单药地奥司明或联合多磺酸黏多糖可改善静脉炎局部疼痛。

对于症状较明显者,需用口服和(或)外用的NSAIDs,如布洛芬、双氯芬酸等[41]。

5.5.3  中药在对症治疗中的作用  有研究提及中药的价值,但仍需要更高级别临床证据证实。

5.6  导管失功的处理  导管失功是导致非计划性导管拔除的重要原因。

引起导管失功的因素包括管腔内的血栓或纤维蛋白鞘和纤维蛋白尾引起的血栓性失功(约占60%)和药物沉淀或机械原因引起的非血栓性失功[54]。

溶栓是血栓性导管失功的主要处理方式,抗凝药物(如肝素)对恢复导管通畅性无效。

文献报道的药物包括尿激酶或重组尿激酶、阿替普酶、瑞替普酶、替奈普酶和蛇毒纤溶酶等[55-56]。

5.7  手术或腔内介入方法的应用  对于置管困难,置管过程中怀疑导丝、穿刺鞘或导管穿出静脉外,建议与血管外科或介入科等具有腔内介入操作能力的科室联系,通过DSA引导完成置管。

导管尖端异位是血栓形成的重要危险因素,不能使用异位的导管。

建议对所有仍有保留导管需求的尖端异位病人,如经其他手段无法调整,应在第一时间与血管外科或放射介入科等具有腔内介入操作能力的科室联系调整[5,33]。

导管相关DVT如导致肢体肿胀明显,甚至有导致骨筋膜室综合征风险时,可采用导管直接溶栓(使用专门的溶栓导管置入到血栓中进行溶栓,而非将溶栓药物注入到原血管通路装置中)或经皮穿刺机械吸栓治疗[57]。

一般在置于下肢导管所继发。

因上腔静脉置入滤器并发症风险较高,一般不考虑滤器置入[53,57]。

导管失功如果通过常规溶栓方法无法恢复通畅性,且有特殊的原因导致无法更换导管,或换管后仍无法解决通畅性问题时(常见于原路径换管),建议寻求血管外科或放射介入科等具有腔内介入操作能力的科室帮助,通过DSA明确原因。

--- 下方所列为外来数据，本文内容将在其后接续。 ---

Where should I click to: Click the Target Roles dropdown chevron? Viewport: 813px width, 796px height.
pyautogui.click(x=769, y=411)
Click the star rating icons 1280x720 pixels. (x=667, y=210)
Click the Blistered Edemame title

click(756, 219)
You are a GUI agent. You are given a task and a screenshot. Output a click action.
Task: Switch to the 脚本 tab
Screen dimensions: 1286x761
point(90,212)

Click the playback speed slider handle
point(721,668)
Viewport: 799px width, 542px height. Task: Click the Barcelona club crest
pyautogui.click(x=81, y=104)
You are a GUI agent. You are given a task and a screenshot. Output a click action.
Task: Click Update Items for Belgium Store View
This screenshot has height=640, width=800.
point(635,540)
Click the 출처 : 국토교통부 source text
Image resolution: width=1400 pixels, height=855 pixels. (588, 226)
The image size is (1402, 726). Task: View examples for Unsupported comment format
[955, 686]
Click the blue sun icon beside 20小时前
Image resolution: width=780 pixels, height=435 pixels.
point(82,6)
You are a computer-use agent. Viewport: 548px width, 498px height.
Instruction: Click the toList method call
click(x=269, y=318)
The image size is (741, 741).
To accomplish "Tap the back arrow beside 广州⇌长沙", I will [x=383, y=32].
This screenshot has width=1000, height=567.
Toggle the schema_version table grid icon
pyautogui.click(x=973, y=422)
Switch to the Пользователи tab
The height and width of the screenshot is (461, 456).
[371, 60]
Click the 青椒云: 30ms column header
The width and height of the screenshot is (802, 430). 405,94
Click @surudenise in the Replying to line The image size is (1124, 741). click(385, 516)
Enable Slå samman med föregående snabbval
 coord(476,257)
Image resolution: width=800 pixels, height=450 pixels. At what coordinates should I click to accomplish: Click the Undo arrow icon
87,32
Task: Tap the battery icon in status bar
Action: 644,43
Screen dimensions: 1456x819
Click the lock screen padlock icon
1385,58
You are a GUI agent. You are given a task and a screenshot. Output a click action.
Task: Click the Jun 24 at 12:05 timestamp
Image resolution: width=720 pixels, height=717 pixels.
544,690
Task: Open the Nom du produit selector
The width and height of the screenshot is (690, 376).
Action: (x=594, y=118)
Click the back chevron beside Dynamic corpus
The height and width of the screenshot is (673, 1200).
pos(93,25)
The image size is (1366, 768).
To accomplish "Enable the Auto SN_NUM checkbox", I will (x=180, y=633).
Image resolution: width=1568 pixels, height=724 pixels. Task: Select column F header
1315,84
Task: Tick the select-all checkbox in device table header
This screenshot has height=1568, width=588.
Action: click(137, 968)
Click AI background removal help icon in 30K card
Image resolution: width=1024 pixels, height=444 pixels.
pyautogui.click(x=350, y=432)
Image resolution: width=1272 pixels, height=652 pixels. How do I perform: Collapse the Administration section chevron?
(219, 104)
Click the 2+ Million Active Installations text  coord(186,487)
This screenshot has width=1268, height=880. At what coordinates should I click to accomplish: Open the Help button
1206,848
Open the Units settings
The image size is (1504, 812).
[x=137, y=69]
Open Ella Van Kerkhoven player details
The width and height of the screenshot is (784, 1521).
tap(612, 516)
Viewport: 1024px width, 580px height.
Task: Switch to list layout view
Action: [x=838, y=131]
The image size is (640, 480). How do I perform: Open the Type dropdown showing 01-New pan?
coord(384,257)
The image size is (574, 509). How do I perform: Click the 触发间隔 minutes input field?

对于纤维蛋白鞘,可以通过腔内介入使用抓捕器等工具清除,但需要考虑腔内介入的成本问题[58]。

5.8  发生CRT后拔管困难的处理  进行导管拔除的操作人员必须熟悉导管固定方式、正常长度、允许弹性形变范围等,以尽可能预防因操作不当造成的导管断裂,拔出后必须评估导管完整性[5]。

拔管困难的原因包括血管痉挛、血栓机化粘连、导管机械性受压(胸廓出口综合征卡压导管)、导管打折或打结等,可结合既往病史,必要时行相关辅助检查了解原因[59]。

一旦发生拔管困难,应首先放弃即刻拔除导管的计划,根据实际情况将预期拔除导管的最后期限予以延长,积极寻找原因,有的放矢进行处理,并为病人和(或)长期照护者提供充分的心理支持。

可以尝试应用休息、热敷、应用血管解痉药物、改变体位等方式拔除[60]。

允许增加额外力量拔除导管,但操作过程中切忌暴力。

操作者必须清楚导管允许的弹性形变范围,以及在长期使用后弹性形变范围下降的风险,最大程度避免断裂。

导管轻度形变可以帮助松解导管与血管壁周围组织的粘连,增加导管拔除的可能性。

尝试反复多次使导管轻度形变优于持续不断增加力量的单次尝试。

经多次尝试仍不能拔除时,须请血管外科或介入科医师会诊,结合影像学检查来决定是否切开取出导管或DSA引导下取出导管[60-61]。

当拟通过计划内导管断裂腔内介入或手术辅助分段取出导管时,应首先在导管管腔内置入导丝,并确保导丝尖端进入下腔静脉及更远的位置,以避免断裂后导管残端进入右心房及肺动脉。

当导管已发生非计划断裂时,预估导管残端仍在上臂者,可在上臂近腋窝处压迫,及时请血管外科或者介入科医师会诊,完善影像学检查明确残端部位,并根据结果决定具体处理方式。

6  预后及远期后遗症的预防

CRT预后普遍较好,其复发率为1.4%~1.8%[37]。

大多数复发发生在治疗后2个月内。

正规治疗后完全再通可能性大,PTS发生风险较低。

腋静脉、锁骨下静脉受累,抗凝结束后超声检查仍有残余血栓为危险因素[38]。

及时、充分的抗凝治疗是预防PTS最有效的措施[62]。